Sorry it's taking me so long to respond! (Was fighting other fires.)


i. Could you confirm that it was only the switches firmware that was updated, and that none of, or any other parts of the infrastructure or configuration was changed (i.e. that switches swapped out, switches config, routing, cabling, and any config on the ESXi or iSCSI target were not changed in any way, what so ever) ?

To my knowledge, just the firmware - although can't be 100% sure. The network infra is handled by someone else, and I have limited access to it. On VMware side - I do have full access, and do not see any changes made to ESXis or to the iSCSI system.

(One possible relevant bit of info: the affected ESXis (3 out of 4) pre-date me joining the team, i.e. configured by someone else originally. The last one, that is unaffected by the change - added to the cluster and configured by yours truly. I pored over network config pages on all ESXis trying to zero in on what could be different between the affected and unaffected ESXis - can't find anything. Did the same in Meraki - ditto.)


ii. How many switches are involved, if more than one, which ESXi and iSCSI target is connected to which switch ?

Around 4-5: there are four 10Gb ports on each switch, each connected system uses 2 of them, and between 4 ESXis and 1 iSCSI target, ten 10Gb ports are used across a number of switches.


iii. Is there only one iSCSI target for all of the four ESXi servers ?

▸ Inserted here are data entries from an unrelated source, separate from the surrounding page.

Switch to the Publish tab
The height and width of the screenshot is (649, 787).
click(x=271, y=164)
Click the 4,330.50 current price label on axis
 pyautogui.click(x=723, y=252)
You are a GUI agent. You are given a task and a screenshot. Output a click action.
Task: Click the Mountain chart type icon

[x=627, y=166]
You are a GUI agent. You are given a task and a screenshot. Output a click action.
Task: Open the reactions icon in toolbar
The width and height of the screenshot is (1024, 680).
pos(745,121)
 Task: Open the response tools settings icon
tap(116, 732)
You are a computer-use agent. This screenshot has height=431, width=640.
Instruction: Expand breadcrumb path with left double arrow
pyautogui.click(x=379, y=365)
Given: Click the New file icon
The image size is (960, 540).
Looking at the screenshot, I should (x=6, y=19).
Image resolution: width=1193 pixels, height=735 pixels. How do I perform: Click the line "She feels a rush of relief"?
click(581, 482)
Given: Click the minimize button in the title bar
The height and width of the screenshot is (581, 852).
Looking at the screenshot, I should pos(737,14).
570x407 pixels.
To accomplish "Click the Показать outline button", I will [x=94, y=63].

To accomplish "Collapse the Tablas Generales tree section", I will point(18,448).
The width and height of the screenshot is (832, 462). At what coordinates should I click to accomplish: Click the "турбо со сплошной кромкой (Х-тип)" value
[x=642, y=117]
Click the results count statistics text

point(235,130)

Two for the 1st three ESXis, one for the last one. The 2nd one is a Dell/EMC ME4024 flash array direct-attached (via direct 10Gb links, no switches involved) to the 1st three ESXis.


iv. Are all of the switches at the same firmware version ?

v. Are all the switches the same make/model/version ?

vi. Have you reviewed the switches firmware version update notes to determine what was changed ?


Yes, yes; see no notes.


vii. Are you using VLANs ?


We do use VLANs, and the ports on the switches are configured the same away across all ESXis and the iSCSI target - at least while we're troubleshooting the issue:

 

Type           Trunk
Native VLAN    <masked>
Allowed VLANs  all
Access policy  Open

 

 


viii. You mentioned that you spun up an 'older standalone ESXi 6.7' and a 'Windows Desktop' both of which could "also see the device".  Would I be correct to assume that 'see the device' to mean that they could see the iSCSI target in question, and mount the storage ?


Correct.


ix. How many network connections do the each of the ESXi servers have ?

x. How many network connections does the iSCSI target have ?


The first three (affected) ESXis: six total:

  • two 10Gb NICs for general traffic, vMotion, switched iSCSI
  • two 1Gb legacy NICs: still connected but no longer active (no attached port groups, vSwitches or VMkernel adapters are connected to them)
  • two 10Gb NICs for direct-attached iSCSI (ME4024 mentioned above)

The 4th (unaffected):

  • two 10Gb NICs for general traffic, vMotion, switched iSCSI
  • (it's not connected to ME4024)

iSCSI target: two 10Gb NICs; only one active now; the 2nd one is connected to a switch port that was disabled by our network admin as for some reason there were IP conflict alarms from Meraki on the two ports for the target despite no apparent conflicts (the IPs are different).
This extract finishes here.